Ce passage nous informe de sa propre perception dichotomique de la langue : ou bien tu parles le bon français, ou bien tu ne le parles pas du tout. C’est en effet à cette contrainte qu’elle tente elle-même de répondre en s’efforçant de parler le français « standard » pour légitimer son existence en tant que personne francophone. On comprend maintenant que Mme Bombardier défend avec ferveur la position de Mme Bombardier. C’est très personnel.

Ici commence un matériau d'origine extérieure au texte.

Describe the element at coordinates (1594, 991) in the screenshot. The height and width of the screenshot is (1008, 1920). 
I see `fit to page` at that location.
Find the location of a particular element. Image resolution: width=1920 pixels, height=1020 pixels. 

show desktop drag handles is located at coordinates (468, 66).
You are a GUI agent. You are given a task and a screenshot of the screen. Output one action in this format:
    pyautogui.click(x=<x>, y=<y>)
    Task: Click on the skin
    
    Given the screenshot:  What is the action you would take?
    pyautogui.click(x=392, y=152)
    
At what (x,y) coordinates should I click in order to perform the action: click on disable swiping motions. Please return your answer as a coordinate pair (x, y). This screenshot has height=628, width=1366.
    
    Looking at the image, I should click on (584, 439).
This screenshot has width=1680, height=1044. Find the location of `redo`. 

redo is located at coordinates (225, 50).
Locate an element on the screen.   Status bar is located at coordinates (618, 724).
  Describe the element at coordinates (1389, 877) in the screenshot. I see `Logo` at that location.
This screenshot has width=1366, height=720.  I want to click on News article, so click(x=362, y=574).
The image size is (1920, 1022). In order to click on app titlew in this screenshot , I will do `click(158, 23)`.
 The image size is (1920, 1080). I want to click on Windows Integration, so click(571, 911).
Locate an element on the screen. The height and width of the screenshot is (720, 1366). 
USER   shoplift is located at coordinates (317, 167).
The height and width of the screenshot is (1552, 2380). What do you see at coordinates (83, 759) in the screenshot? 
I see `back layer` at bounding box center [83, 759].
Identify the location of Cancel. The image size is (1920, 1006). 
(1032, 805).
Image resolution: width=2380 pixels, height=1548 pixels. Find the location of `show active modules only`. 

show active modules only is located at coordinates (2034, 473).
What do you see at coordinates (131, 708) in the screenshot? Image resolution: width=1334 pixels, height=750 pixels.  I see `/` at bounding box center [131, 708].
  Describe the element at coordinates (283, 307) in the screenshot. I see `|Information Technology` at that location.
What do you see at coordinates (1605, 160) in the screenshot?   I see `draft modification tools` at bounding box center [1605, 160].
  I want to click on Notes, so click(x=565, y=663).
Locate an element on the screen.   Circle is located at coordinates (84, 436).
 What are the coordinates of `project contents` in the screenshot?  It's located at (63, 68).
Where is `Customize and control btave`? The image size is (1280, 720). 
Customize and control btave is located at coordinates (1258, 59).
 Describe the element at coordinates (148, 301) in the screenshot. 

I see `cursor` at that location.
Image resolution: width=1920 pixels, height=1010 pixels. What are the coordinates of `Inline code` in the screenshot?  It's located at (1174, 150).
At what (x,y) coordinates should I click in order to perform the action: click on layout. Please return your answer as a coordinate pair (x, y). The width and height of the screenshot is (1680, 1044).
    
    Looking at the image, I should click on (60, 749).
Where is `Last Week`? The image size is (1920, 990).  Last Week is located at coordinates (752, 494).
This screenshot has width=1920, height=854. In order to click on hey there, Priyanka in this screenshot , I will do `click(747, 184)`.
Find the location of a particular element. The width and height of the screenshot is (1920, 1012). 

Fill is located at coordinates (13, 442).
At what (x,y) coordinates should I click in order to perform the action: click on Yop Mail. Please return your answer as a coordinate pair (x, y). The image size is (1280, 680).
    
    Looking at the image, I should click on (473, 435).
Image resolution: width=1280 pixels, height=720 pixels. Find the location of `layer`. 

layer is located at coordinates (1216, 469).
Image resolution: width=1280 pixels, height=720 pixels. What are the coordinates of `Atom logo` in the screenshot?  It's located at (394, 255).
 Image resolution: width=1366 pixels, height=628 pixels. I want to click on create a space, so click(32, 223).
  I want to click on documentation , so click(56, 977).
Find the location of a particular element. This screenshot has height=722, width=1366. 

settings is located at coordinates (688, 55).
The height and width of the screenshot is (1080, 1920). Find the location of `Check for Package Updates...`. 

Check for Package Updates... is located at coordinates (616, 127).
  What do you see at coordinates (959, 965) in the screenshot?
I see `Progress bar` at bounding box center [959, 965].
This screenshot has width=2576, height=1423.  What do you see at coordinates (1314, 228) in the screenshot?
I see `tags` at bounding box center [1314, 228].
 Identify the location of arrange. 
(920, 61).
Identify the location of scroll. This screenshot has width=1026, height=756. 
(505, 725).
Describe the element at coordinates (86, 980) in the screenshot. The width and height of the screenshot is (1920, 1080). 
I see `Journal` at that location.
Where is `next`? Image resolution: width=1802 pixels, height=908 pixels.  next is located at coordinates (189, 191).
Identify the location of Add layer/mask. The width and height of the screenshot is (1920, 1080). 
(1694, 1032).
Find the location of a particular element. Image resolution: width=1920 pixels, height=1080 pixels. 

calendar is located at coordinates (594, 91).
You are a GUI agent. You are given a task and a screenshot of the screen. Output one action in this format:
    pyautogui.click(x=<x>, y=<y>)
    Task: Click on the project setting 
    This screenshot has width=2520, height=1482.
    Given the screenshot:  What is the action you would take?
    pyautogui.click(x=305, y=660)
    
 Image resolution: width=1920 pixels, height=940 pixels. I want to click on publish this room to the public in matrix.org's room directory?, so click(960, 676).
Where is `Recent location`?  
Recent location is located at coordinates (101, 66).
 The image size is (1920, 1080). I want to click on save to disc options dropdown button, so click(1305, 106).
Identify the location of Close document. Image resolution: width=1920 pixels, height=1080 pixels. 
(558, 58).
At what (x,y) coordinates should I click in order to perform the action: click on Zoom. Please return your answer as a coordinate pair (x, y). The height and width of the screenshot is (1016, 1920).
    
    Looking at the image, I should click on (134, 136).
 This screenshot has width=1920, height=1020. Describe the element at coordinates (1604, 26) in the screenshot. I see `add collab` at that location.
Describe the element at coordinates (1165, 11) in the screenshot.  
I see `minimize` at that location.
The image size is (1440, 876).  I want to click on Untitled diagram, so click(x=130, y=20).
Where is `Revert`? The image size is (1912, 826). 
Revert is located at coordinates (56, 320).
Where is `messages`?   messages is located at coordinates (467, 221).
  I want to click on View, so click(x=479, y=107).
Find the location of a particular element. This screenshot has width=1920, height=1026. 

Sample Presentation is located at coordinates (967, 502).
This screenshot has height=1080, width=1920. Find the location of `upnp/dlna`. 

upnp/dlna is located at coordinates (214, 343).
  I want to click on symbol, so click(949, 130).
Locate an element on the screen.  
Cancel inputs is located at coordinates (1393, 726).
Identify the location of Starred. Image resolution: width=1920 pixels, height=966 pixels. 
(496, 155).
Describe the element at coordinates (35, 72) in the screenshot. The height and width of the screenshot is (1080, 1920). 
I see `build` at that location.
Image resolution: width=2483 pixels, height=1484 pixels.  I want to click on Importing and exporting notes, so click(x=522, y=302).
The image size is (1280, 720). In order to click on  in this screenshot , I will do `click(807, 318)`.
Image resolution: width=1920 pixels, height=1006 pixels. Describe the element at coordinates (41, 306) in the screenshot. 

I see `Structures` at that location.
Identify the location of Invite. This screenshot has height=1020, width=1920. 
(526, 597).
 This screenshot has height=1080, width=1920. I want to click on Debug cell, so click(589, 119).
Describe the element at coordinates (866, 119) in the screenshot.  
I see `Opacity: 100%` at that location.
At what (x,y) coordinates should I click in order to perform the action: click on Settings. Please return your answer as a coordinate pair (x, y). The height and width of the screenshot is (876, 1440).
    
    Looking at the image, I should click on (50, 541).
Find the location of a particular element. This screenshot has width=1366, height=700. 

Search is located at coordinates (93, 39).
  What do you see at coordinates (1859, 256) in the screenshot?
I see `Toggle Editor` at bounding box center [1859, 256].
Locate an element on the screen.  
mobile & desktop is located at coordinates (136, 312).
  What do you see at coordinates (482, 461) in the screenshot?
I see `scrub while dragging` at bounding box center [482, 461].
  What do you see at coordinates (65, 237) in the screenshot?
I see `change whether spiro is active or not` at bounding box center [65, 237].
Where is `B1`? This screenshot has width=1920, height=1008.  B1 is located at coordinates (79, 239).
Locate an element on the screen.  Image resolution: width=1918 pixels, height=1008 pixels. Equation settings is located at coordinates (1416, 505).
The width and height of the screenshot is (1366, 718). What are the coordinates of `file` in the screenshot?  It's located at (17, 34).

C’est comme si l’opprimé devient l’oppresseur, et ce, dans le but de protéger et guérir sa propre blessure interne découlant de sa propre insécurité linguistique. Ne nous trompons pas, Denise Bombardier adopte la posture de l’oppresseur, mais par l’entremise d’oppression internalisée. Elle aussi cherche à protéger sa blessure, qui au fond, est la même blessure présente chez tous les francophones en situation minoritaire et de dominance.